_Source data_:
_ _ _ _ _ _ _

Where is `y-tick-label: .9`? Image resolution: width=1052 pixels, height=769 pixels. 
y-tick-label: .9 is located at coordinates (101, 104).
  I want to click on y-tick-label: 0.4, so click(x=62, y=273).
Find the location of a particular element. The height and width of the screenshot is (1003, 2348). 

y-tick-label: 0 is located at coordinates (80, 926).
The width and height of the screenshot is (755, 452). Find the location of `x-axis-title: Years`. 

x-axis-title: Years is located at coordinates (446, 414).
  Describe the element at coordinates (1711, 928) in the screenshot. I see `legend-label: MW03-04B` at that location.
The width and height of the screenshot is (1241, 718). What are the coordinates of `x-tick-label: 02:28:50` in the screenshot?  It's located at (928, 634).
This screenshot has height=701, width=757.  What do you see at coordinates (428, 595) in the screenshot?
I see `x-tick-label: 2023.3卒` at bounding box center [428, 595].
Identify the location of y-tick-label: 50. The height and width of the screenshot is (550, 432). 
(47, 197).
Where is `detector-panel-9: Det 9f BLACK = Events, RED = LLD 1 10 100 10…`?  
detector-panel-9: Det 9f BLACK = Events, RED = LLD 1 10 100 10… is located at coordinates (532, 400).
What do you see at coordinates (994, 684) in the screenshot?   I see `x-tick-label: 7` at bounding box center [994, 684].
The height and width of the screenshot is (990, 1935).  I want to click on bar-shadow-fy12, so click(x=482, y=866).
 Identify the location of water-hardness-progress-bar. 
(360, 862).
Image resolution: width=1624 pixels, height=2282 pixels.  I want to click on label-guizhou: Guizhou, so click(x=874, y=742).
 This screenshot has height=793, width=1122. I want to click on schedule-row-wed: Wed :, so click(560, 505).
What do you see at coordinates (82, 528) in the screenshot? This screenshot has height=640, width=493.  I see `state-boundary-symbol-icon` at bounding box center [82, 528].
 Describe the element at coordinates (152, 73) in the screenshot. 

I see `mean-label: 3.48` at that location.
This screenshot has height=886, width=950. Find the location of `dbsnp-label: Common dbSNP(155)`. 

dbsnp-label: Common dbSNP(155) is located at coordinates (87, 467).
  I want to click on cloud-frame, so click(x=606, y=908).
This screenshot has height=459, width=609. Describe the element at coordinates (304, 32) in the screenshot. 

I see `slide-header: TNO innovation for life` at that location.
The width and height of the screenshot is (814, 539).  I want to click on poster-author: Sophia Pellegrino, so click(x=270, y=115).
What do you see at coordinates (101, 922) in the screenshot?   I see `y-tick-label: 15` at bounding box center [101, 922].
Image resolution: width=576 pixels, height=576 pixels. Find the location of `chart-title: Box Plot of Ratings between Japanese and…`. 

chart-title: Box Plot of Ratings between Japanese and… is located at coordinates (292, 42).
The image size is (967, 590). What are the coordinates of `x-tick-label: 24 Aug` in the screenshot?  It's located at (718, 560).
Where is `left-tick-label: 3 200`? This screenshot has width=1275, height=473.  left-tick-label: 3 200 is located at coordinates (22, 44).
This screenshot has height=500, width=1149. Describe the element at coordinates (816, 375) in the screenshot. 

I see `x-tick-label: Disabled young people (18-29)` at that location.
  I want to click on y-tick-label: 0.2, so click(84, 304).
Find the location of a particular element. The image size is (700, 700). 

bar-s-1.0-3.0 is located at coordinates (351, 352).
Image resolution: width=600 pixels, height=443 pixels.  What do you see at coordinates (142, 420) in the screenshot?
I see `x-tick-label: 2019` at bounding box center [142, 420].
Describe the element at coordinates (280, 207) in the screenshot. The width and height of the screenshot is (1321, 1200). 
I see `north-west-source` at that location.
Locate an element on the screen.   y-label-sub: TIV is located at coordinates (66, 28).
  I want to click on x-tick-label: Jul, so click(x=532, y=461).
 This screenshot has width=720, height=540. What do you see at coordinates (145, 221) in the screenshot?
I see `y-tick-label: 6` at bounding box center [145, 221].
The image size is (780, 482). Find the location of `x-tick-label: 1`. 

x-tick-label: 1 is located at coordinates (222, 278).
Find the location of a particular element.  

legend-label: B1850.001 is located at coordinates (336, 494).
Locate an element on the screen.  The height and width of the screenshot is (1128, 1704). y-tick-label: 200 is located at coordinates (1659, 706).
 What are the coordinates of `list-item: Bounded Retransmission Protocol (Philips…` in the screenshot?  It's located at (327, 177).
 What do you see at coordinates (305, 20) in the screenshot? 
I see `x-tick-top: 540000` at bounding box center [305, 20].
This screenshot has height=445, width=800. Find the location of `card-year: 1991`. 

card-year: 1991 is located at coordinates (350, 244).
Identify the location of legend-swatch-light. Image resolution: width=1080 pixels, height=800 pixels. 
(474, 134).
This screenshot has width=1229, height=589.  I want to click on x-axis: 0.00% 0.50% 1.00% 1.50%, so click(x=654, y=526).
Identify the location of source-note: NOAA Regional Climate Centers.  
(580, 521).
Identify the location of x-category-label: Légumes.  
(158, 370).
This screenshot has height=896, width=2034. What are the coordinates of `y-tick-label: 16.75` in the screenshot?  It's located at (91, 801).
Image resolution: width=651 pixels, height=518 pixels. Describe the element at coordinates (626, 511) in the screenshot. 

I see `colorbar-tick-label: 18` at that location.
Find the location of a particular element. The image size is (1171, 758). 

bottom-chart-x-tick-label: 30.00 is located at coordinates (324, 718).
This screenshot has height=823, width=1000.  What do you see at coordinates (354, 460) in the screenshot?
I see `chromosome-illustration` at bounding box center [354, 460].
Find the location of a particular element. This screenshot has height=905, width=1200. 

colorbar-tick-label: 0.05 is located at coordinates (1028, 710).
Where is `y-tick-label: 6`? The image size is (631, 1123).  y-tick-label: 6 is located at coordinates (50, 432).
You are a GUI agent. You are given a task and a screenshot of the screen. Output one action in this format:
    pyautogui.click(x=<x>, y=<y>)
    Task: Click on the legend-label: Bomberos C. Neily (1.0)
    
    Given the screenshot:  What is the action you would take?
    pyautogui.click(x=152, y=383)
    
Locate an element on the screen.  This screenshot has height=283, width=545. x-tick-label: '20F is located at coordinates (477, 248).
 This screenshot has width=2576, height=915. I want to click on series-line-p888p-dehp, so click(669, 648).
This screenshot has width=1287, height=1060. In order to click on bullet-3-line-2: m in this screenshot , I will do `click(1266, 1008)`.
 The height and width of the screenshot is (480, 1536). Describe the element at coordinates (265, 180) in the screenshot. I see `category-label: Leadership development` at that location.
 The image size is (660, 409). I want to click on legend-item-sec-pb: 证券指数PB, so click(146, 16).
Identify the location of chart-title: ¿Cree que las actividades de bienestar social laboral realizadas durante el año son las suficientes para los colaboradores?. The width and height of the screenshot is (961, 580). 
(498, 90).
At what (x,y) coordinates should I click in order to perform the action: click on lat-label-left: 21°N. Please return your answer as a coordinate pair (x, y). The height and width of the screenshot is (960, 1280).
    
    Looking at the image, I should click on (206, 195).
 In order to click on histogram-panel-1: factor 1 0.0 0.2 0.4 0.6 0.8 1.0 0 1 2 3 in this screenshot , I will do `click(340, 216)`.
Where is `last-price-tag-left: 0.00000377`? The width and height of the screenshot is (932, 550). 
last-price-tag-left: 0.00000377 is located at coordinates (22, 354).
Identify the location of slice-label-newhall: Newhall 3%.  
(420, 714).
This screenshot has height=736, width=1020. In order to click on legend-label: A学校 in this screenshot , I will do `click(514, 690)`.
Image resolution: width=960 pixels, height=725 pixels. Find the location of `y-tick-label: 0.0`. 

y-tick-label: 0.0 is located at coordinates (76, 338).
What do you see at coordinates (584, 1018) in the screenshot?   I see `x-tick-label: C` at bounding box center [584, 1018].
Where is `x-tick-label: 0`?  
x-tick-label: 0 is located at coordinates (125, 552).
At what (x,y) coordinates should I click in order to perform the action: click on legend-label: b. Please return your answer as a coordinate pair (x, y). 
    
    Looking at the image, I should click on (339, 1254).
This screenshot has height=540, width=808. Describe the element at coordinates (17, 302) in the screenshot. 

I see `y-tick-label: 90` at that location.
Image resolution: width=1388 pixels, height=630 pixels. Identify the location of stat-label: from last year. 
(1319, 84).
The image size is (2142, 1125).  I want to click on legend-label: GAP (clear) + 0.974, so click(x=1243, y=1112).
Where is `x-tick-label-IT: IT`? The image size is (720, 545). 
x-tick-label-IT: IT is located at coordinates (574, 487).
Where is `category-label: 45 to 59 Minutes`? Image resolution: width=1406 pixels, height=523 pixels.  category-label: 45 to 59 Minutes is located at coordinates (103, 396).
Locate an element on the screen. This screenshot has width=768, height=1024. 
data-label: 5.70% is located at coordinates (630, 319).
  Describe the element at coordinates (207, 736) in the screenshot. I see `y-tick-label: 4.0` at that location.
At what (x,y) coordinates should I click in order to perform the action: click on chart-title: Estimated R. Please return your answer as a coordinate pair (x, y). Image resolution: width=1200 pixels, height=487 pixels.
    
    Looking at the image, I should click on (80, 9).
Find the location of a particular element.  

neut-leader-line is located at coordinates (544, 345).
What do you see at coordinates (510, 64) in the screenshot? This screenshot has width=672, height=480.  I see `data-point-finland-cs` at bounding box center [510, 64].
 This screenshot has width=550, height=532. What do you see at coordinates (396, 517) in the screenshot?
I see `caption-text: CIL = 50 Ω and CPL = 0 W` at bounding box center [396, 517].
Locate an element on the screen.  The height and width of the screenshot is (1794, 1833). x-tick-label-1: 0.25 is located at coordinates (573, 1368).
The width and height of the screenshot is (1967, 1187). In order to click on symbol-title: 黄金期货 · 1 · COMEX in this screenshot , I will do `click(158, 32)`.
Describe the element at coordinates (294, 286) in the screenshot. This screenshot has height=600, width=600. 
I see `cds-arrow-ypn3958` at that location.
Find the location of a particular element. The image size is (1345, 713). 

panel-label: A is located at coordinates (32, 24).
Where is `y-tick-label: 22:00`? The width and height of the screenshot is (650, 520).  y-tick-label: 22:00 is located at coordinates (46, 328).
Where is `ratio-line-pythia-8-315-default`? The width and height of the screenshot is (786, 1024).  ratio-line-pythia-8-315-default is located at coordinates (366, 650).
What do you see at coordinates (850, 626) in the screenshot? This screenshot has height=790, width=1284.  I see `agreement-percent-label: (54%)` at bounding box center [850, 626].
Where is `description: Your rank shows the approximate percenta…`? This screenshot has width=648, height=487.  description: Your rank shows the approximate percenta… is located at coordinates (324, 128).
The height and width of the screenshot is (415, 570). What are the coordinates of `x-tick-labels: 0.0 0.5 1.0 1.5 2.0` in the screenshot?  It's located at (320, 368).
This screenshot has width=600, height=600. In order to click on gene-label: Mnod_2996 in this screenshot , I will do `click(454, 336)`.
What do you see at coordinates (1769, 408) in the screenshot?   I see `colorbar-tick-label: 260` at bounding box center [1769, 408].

_ _ _ _ _ _ _

_What this task involves_:
Pull out every line of the listing from its first line through the line containing "The width and height of the screenshot is (1241, 718).", and reproduce them without any changes.

_Exercise result_:
Where is `y-tick-label: .9`? Image resolution: width=1052 pixels, height=769 pixels. 
y-tick-label: .9 is located at coordinates (101, 104).
  I want to click on y-tick-label: 0.4, so click(x=62, y=273).
Find the location of a particular element. The height and width of the screenshot is (1003, 2348). 

y-tick-label: 0 is located at coordinates (80, 926).
The width and height of the screenshot is (755, 452). Find the location of `x-axis-title: Years`. 

x-axis-title: Years is located at coordinates (446, 414).
  Describe the element at coordinates (1711, 928) in the screenshot. I see `legend-label: MW03-04B` at that location.
The width and height of the screenshot is (1241, 718). What are the coordinates of `x-tick-label: 02:28:50` in the screenshot?  It's located at (928, 634).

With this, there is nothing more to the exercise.